En las últimas décadas, los Estados latinoamericanos han atravesado diferentes procesos de redimensionamiento y reformulación funcional, con vistas a cumplir las demandas emanadas de los enfoques neoliberales (planes de ajuste estructural, nueva gerencia de lo público, políticas de descentralización) dominantes en el mundo de las instituciones financieras y las agencias de cooperación internacionales. Y aunque el saldo de dicho proceso es contradictorio, la demanda de poseer un Estado más eficiente, eficaz y legítimo, complementado por mecanismos de participación ciudadana, emerge en todas partes. Y ahora en Cuba, ante la urgencia de reformas, podemos aprender de las lecciones recientes siempre que tengamos en cuenta las peculiaridades del sistema político isleño.
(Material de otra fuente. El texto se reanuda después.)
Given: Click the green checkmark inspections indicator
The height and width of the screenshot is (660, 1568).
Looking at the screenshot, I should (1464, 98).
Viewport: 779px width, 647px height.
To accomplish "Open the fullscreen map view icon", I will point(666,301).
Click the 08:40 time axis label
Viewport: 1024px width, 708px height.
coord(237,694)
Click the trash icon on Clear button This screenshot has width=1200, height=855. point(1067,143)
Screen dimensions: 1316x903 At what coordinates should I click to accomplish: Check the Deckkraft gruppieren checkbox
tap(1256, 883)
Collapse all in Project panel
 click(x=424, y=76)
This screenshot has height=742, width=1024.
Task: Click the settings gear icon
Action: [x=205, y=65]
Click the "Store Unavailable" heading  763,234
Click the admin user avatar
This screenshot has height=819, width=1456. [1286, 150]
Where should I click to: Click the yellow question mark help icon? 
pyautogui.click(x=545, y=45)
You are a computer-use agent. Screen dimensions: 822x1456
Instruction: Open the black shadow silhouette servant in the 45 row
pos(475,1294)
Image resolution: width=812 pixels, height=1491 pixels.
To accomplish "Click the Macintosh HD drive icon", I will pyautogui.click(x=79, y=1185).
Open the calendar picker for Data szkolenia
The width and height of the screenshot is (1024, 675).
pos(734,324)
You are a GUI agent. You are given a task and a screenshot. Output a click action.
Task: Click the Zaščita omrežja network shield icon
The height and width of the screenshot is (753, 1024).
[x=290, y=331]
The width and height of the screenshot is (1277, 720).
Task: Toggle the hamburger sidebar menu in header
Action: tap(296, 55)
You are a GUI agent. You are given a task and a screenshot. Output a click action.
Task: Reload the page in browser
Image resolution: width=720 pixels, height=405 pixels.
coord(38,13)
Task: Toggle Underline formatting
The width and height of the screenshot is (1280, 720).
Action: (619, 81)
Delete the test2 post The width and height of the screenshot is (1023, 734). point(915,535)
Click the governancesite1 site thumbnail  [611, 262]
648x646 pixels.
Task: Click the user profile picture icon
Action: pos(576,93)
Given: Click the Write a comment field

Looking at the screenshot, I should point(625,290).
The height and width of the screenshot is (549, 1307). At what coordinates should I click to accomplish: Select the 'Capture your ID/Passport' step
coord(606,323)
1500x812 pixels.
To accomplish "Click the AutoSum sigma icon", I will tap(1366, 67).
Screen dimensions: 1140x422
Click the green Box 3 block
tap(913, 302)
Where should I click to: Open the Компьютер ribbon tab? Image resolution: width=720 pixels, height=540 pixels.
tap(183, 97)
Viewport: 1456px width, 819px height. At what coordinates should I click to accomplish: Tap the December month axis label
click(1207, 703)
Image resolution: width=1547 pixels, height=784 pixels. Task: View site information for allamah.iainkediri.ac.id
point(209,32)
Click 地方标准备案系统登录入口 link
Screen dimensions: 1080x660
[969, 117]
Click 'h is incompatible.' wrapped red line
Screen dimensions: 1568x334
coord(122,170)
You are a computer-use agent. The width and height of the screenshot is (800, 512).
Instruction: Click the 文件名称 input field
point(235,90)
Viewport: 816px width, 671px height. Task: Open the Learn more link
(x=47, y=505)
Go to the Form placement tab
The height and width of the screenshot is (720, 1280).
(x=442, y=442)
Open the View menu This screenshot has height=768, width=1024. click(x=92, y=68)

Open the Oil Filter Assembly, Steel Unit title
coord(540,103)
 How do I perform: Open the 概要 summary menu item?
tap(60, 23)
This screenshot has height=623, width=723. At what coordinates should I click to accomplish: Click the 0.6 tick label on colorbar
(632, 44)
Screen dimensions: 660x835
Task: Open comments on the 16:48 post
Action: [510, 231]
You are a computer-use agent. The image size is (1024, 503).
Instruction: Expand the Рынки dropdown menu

2. Miradas a Cuba: ¿una institucionalidad reformable y participativa?

El régimen de socialismo de Estado, que desde hace medio siglo impera en Cuba, integra los rasgos del modelo soviético dentro de una vetusta tradición estatista local. Cualquier mirada al país caribeño hallará una importante presencia del Estado en prácticamente todas las etapas de su corta historia. La enormidad del aparato colonial español fue emulada por el inacabado diseño institucional resultante de la trunca y avanzada Constitución del 1940, y ambos fueron a la postre eclipsados por el “todopoderoso” Estado socialista actual, controlador de los recursos nacionales y rector formal de toda la vida social. Modelo este que produce lo que Mayra Espina (2008) ha llamado una hiperestatalización de las relaciones sociales y que Almeyra (2009) ha señalado como un régimen burocratizado que restringe la participación popular.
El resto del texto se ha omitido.